Huh?
A big part of my day-to-day involves data analysis, usually statistical data analysis. The stats scene has been in some flux lately, at least in the fields I work in, and interestingly, I think a lot of that has resulted, directly or indirectly, from the availability of the R statistical language/package. Long story short, it has increased accessibility to methods that are not all that new in the scheme of things, but which have not been terribly accessible. More on all that another day.
Today, the topic is Bayesian stats. The word “Bayesian” is a bit of a buzz-word for a wide range of different topics in computational and statistical work, but despite this, it’s a really important modern approach to data and analysis. What exactly is it, and what’s the big deal? Damned if I know, but in an ongoing series of posts, I intend to find out a lot more, and share my thoughts here.
So here’s the idea: starting virtually from scratch, I’m going to walk through a recent book by John Kruschke, and give my own knee-jerk reactions, as a kind of extended review of the book, and the usefulness of Bayesian methods for language scientists (and maybe others). Kruschke himself is a very um… outspoken advocate of Bayesian analysis (see this “Open Letter”), and while I’m generally pretty sympathetic and find most of these arguments pretty convincing, I’ll try to take a skeptical stance when going through the book.
My own stats background is pretty hodge-podgy, but I can hold my own in comparison to most folks in my field. My hope is that by going through the book in this way, I’ll get more out of the book myself, and it might help other folks decide whether looking into Bayesian stats could be worth their time, too. Big props go to Amber Springer for getting a local reading group started on this book. I wasn’t able to attend as much as I’d have liked to, but going to a couple of meetings really got the ball rolling for me, and I appreciate it!
The Big Deal, in a nutshell
If all this is utterly mysterious and the word “Bayesian” might as well be “Martian,” here’s the basic gist of why I’m spending time on this. “Traditional” stats in the fields I work in are more or less descended from seminal work by Ronald Fisher and others, and can also be referred to as “Null Hypothesis Significance Testing.” If you’ve ever looked for a “p-value” to tell you if your experiment “worked,” this is the framework you’re used to. It boils down to a system of making inferences based on data, because that’s ultimately what we want, to look at data and have it tell us something so we can make inferential conclusions. Like looking at language learning outcome measures and using those to tell you whether Teaching Method A was more effective than Teaching Method B. Or whatever.
The point made by folks like Kruschke is quite simply that the NHST system of making inferences is broken, and we need to switch to Bayesian methods, which involves a different system of making inferences from data.
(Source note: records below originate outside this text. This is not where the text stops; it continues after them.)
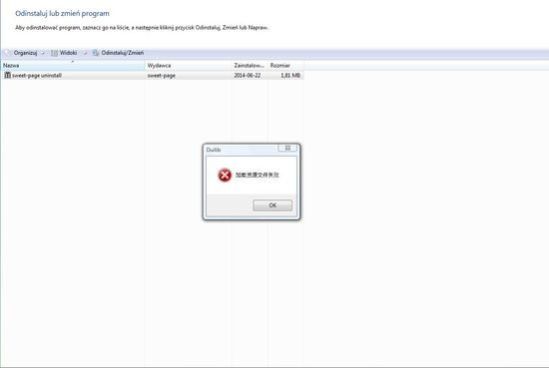The image size is (549, 368).
Task: Close the Duilib dialog with X
Action: (287, 148)
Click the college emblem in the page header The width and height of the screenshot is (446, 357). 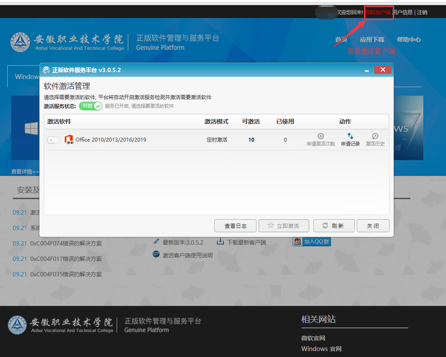(20, 42)
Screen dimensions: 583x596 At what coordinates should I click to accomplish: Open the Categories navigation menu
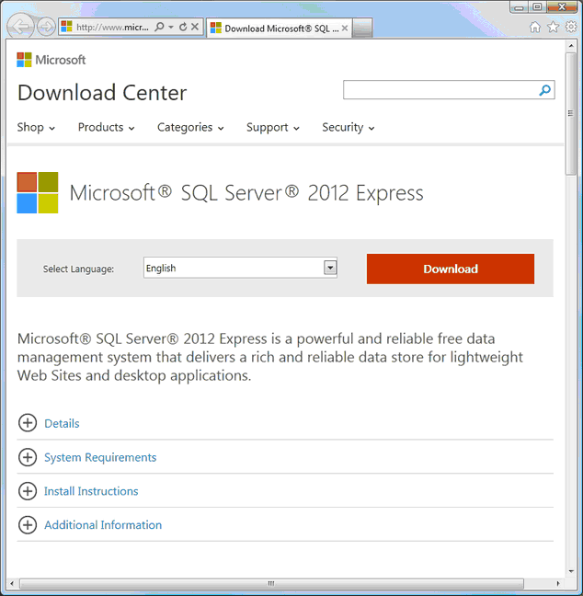(190, 127)
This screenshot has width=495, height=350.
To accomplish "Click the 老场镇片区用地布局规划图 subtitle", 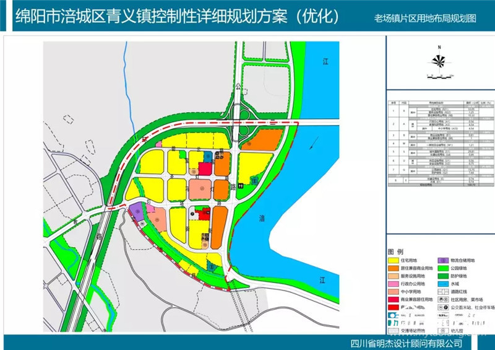I will click(x=426, y=19).
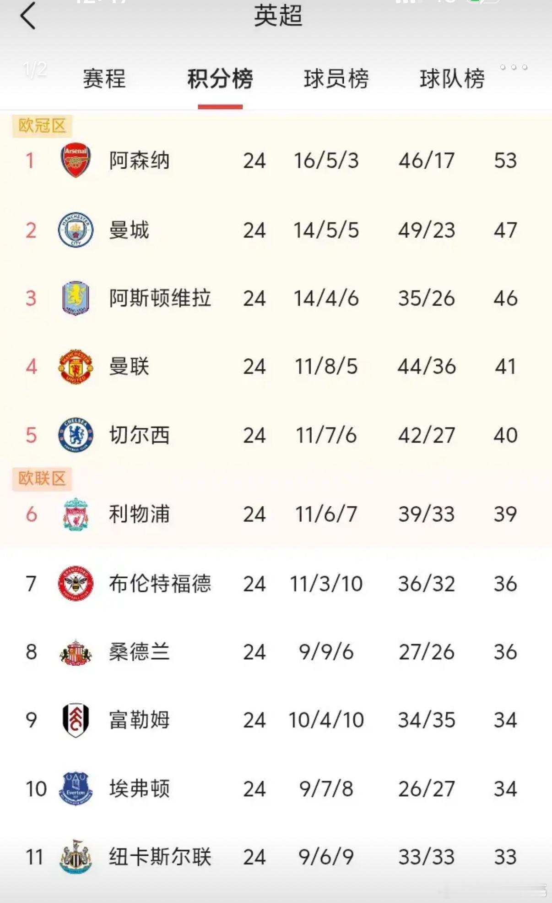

There has been quite the war within the field of statistics, with both sides (NHST and Bayesian) attacking the other program as obviously wrong and utterly misguided. My impression is that this polemic has faded a little, and other folks, like Andrew Gelman, are not quite as divisive, but they often claim that Bayesian methods have distinct advantages over NHST methods. Wanting to understand what those advantages might be, and whether they could help with the sometimes very sticky data analysis situations I find myself in, are my main motivations.
That, and trying to understand what Noah Silbert is going on about half the time.
So without further ado, I’m just going to launch into each chapter, throwing out my reactions and thoughts.
Chapter 1
This is a very short chapter, but a nice one to have. It walks you through the structure of the book, and tries to assuage your fears that this book might be too much for you. In terms of prerequisites, Kruschke says that you don’t really need any programming experience, and as long as you have a “dim knowledge of basic calculus,” you should be fine. I’m pretty sure my R skills will be up to snuff, but I will be a good test for his claims about calculus. My knowledge (specifically, my memory of calculus from my high school course um… 18(!) years ago) is about as dim as it gets. This chapter also gets you an intro to Kruschke’s writing style, which is pretty goofy. I mean that in a good way, though. It’s very conversational, and peppered with plenty of corny humor. I imagine Kruschke’s students groaning a lot (maybe on the inside, if they’re respectful) in class, but staying awake because of it, and I suspect this will play out similarly in the book. I think this is probably a good thing, but we’ll see.
One note, I didn’t do an exhaustive search, but Kruschke gives HTTP addresses for both the Elsevier site and his personal site, and it looks like his personal site is where you should go to get programs, etc. It’s a little more scattered, visually, but his site is much more complete, and looks like it has a bunch of updated versions of programs, exercises, etc., where the Elsevier site has the more “basic” version of the code.